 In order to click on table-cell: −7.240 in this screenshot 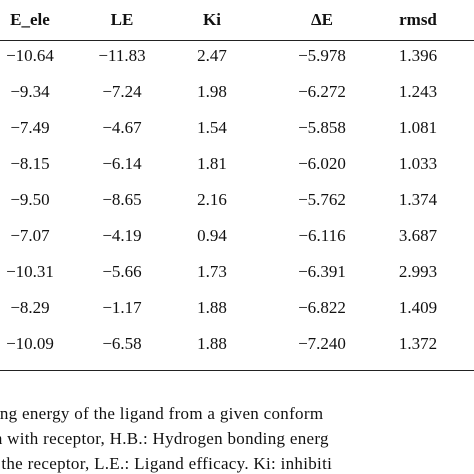, I will do `click(322, 344)`.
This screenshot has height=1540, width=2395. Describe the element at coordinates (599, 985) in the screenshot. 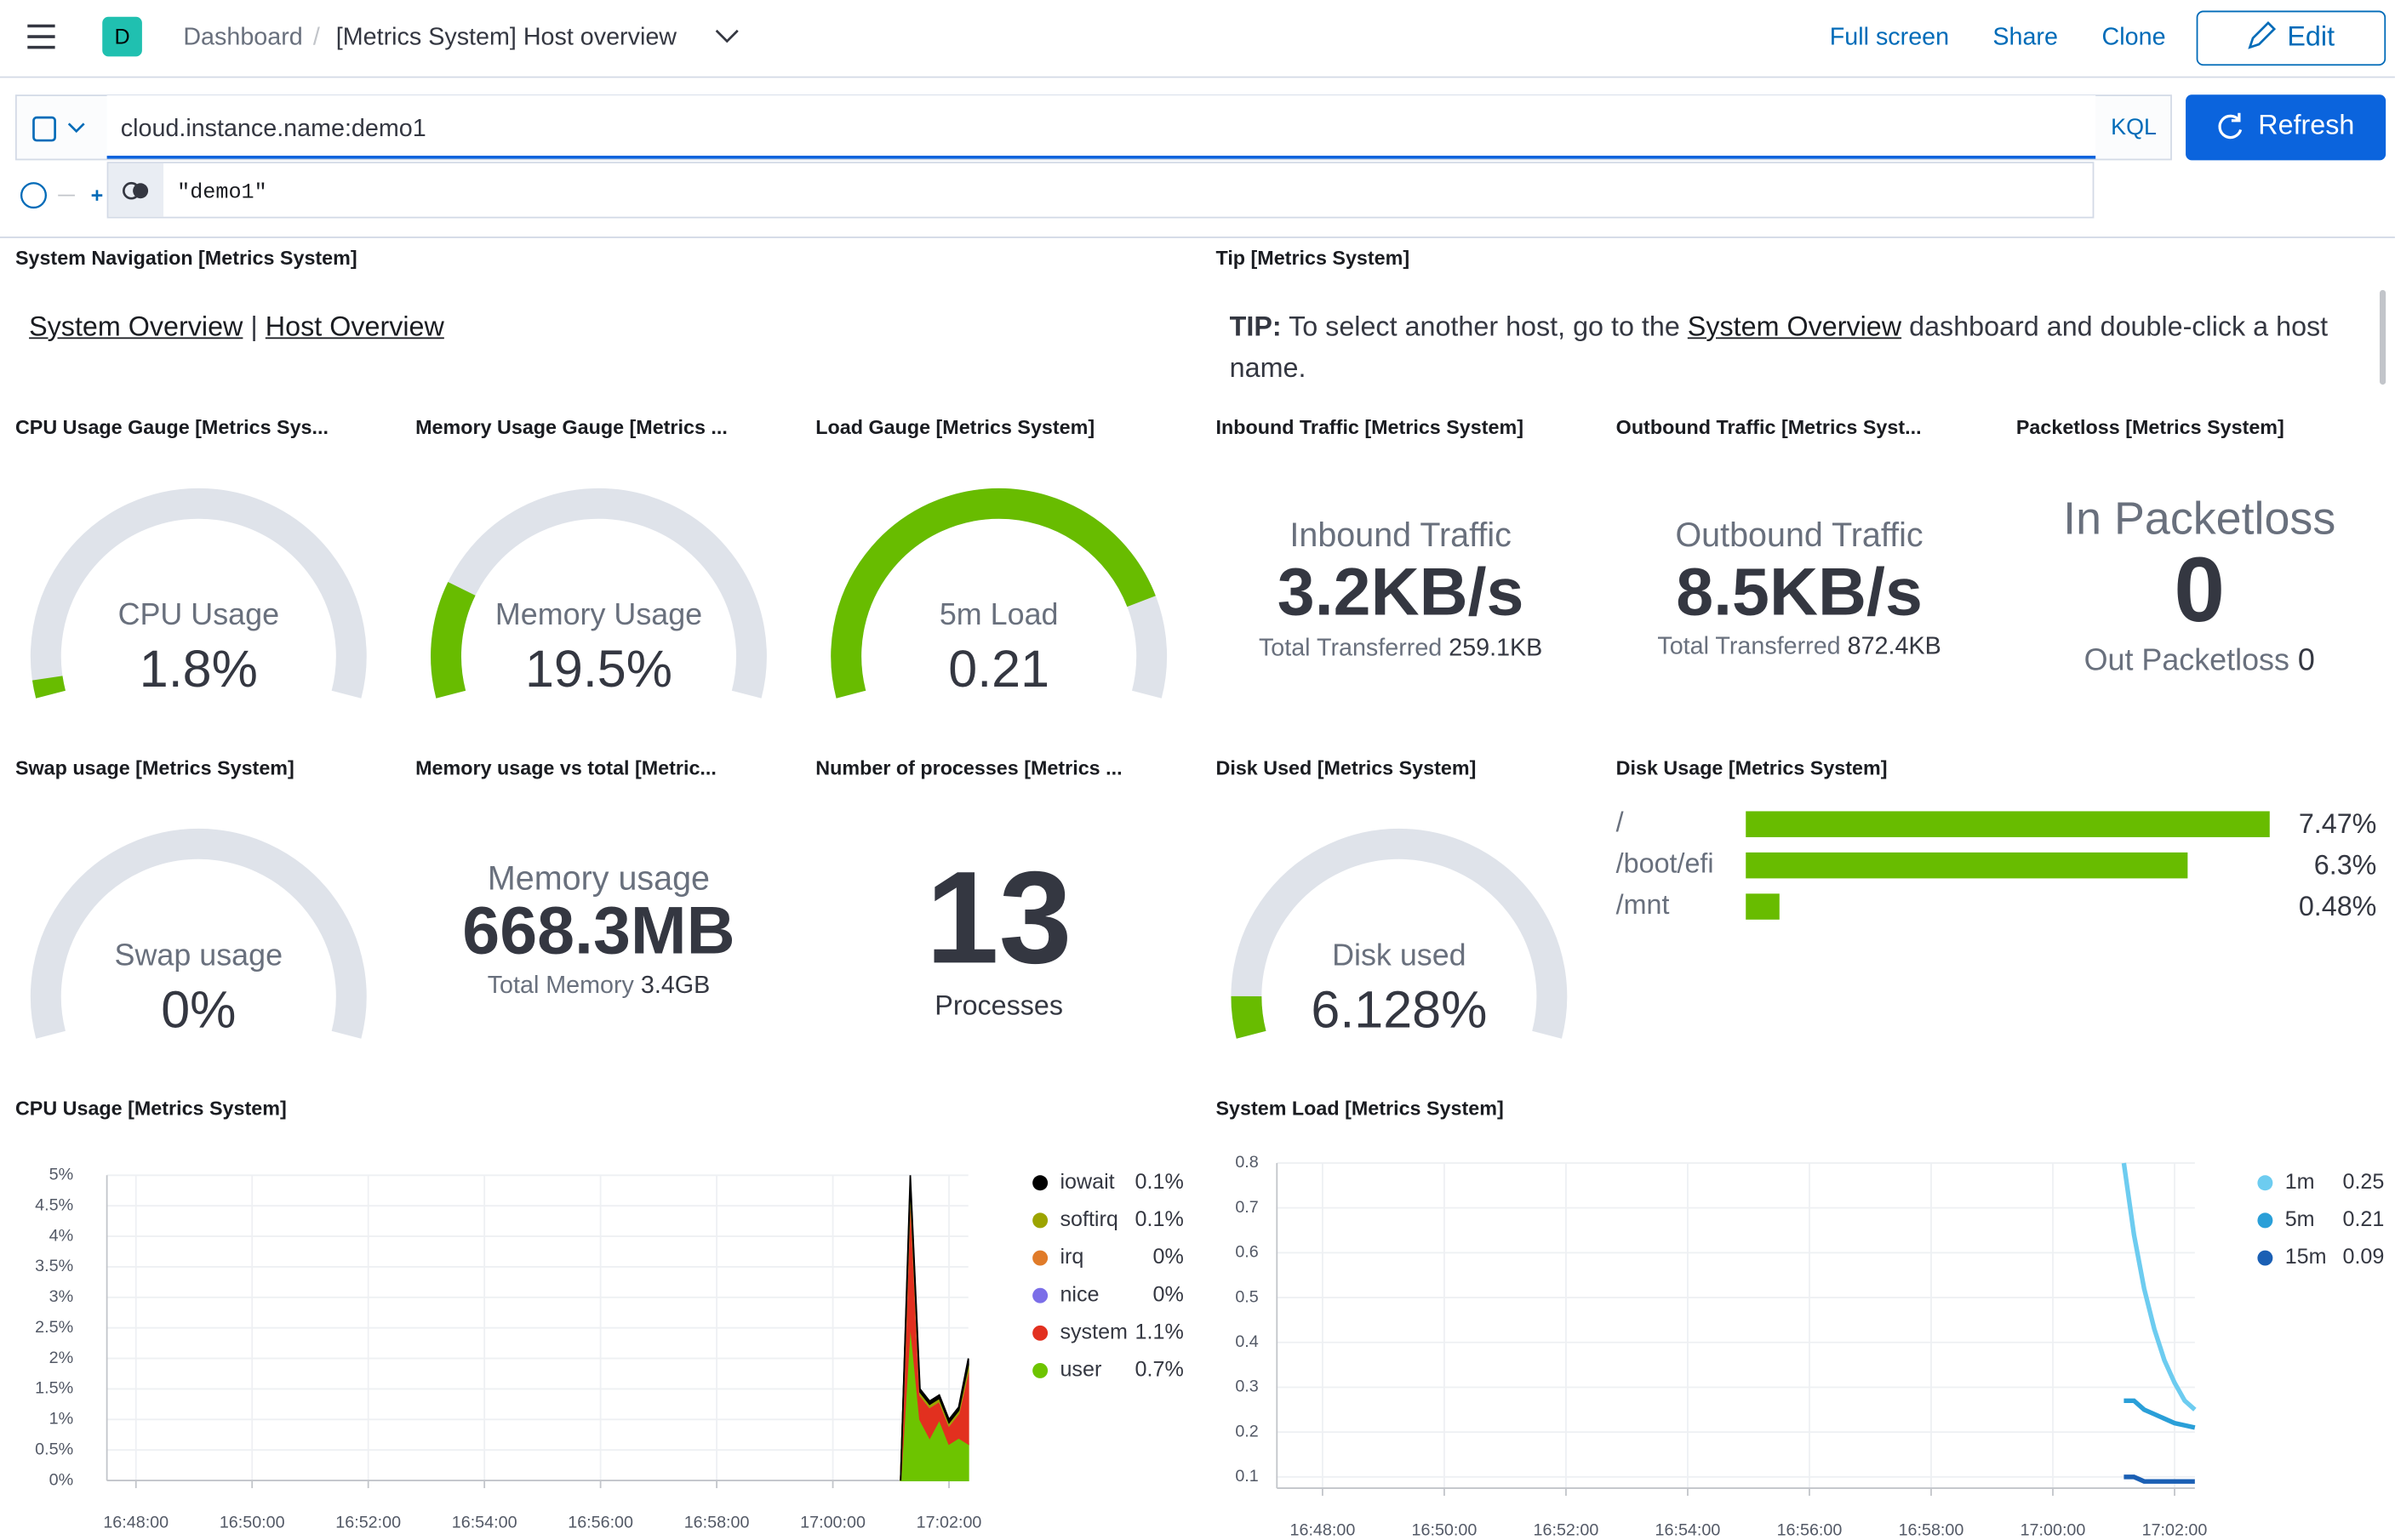

I see `metric-sub: Total Memory 3.4GB` at that location.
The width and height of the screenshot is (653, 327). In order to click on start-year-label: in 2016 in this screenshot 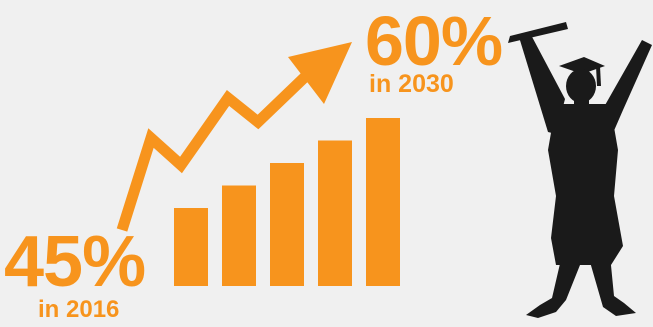, I will do `click(79, 310)`.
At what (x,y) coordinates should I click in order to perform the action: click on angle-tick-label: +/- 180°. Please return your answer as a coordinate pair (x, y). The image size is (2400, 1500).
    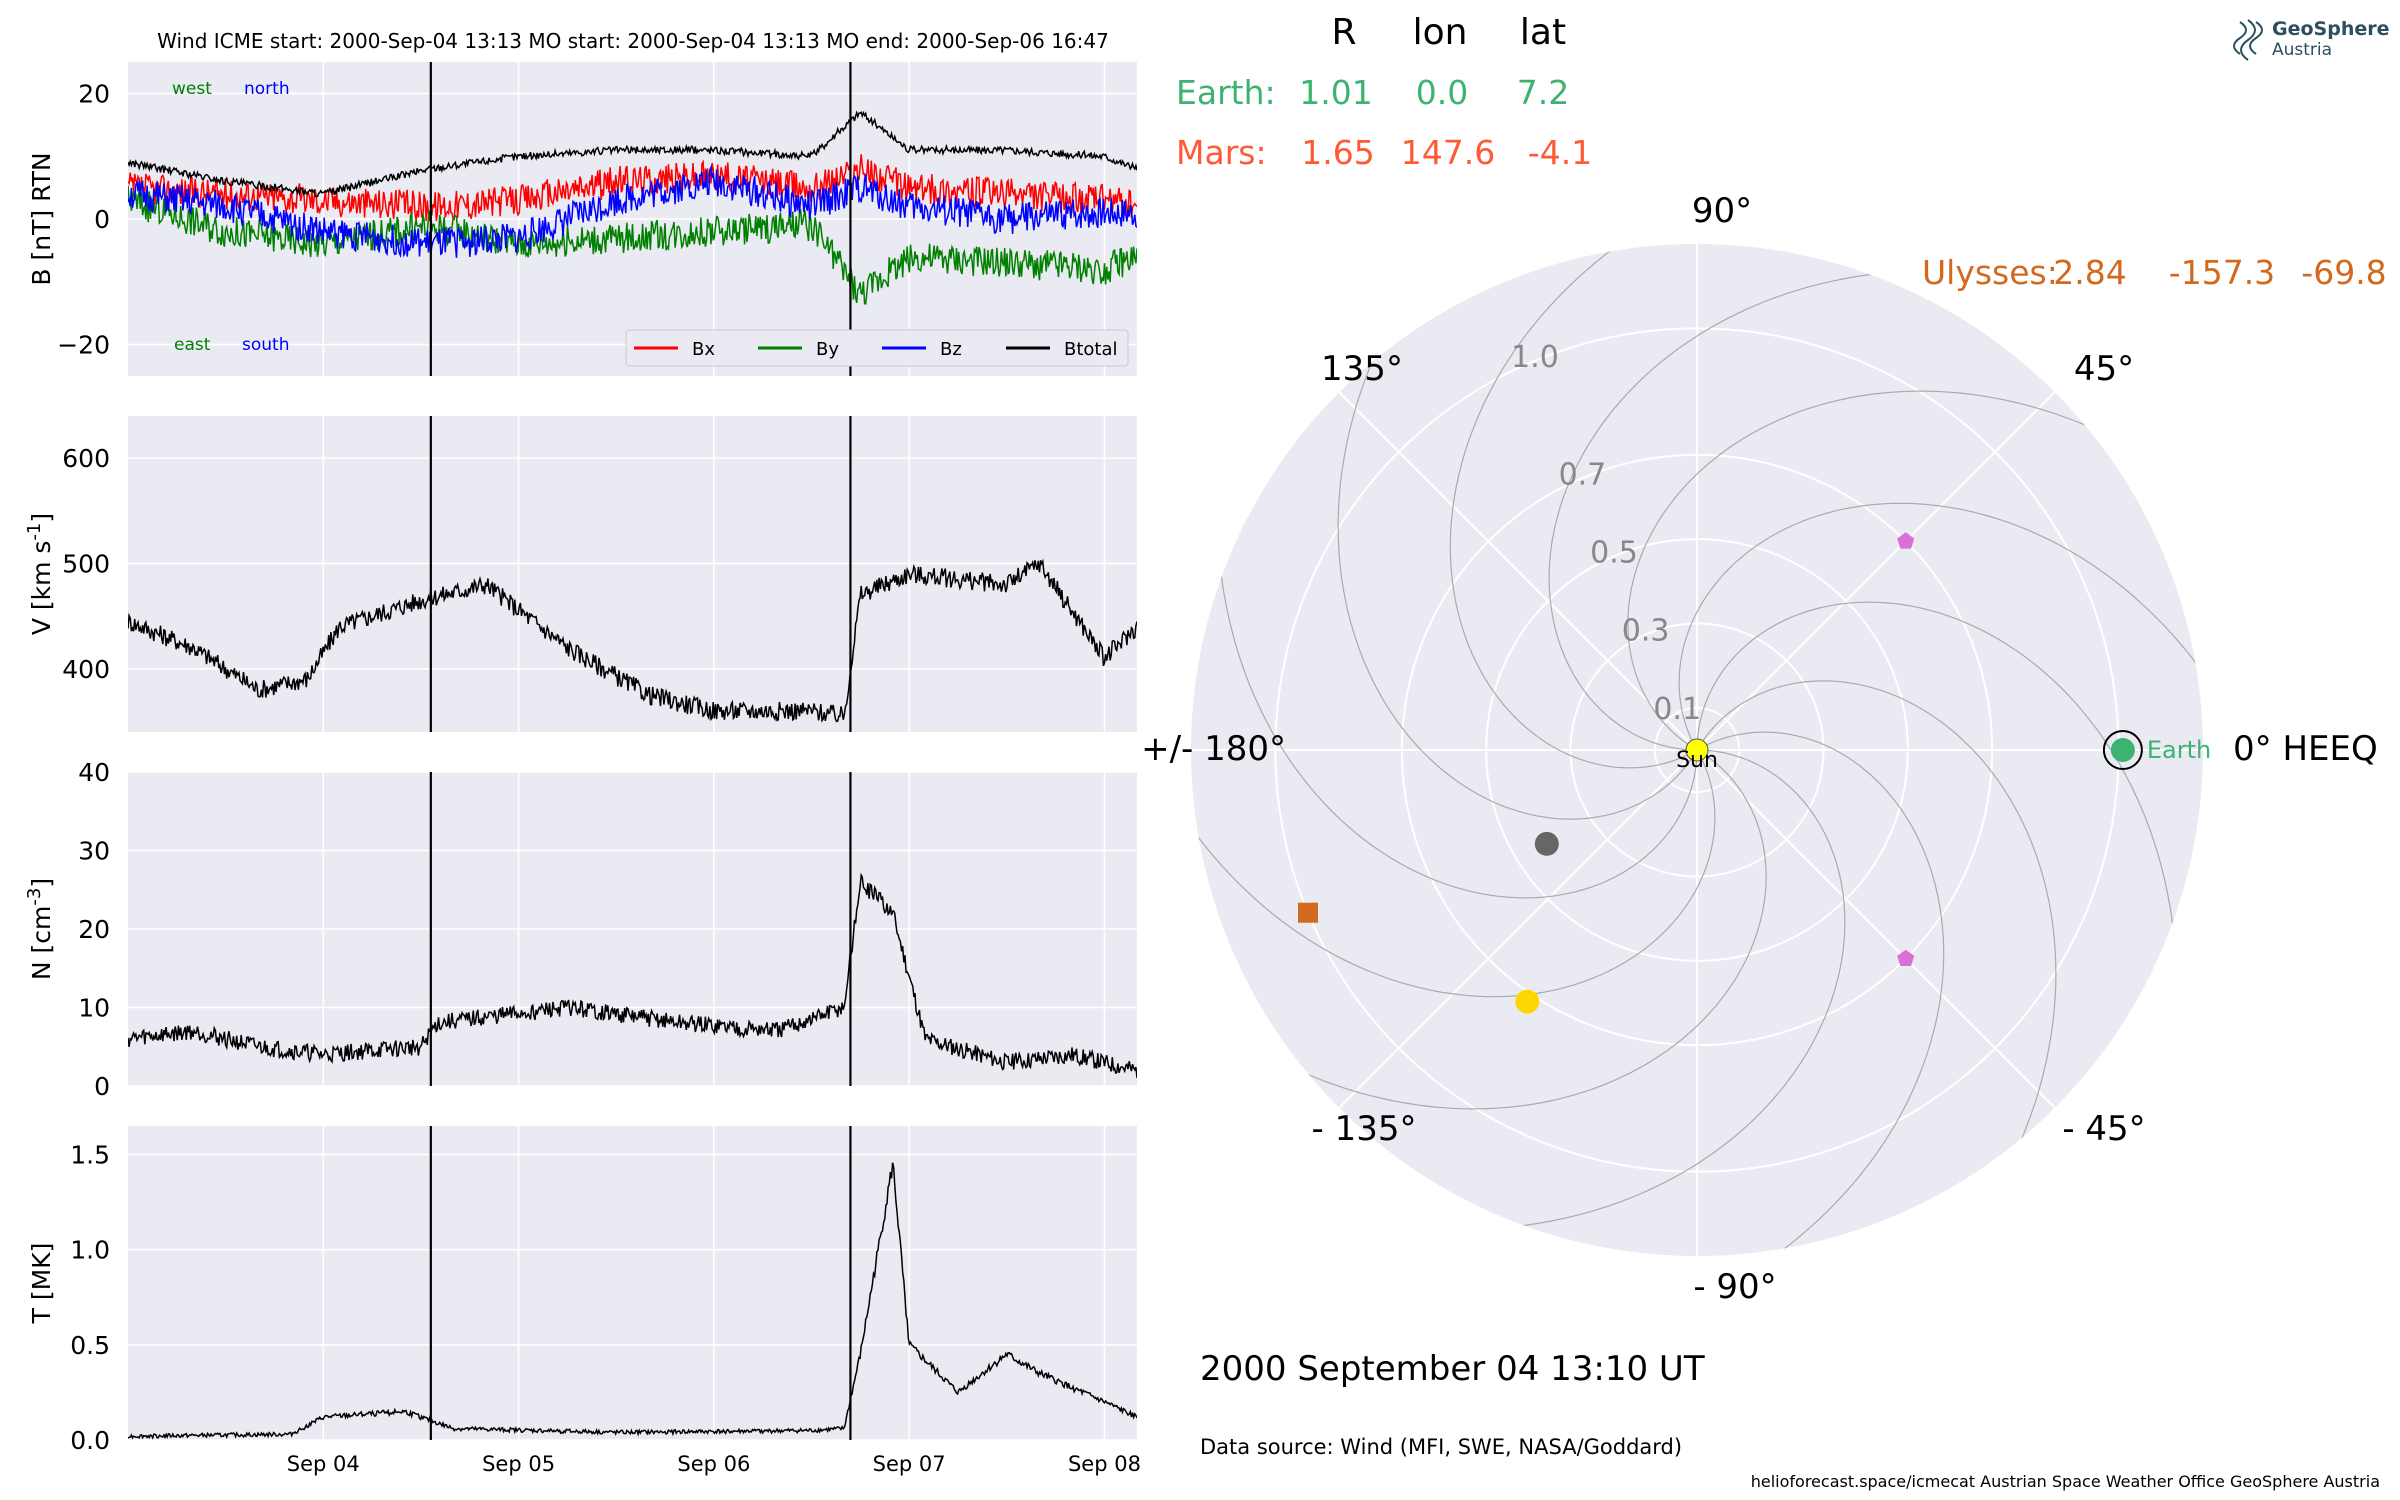
    Looking at the image, I should click on (1214, 749).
────────────────
**ASSIGNMENT:**
Filter the entries above down to the lines containing the string "should".

**COMPLETED TASK:**
At what (x,y) coordinates should I click in order to perform the action: click on angle-tick-label: +/- 180°. Please return your answer as a coordinate pair (x, y). The image size is (2400, 1500).
    Looking at the image, I should click on (1214, 749).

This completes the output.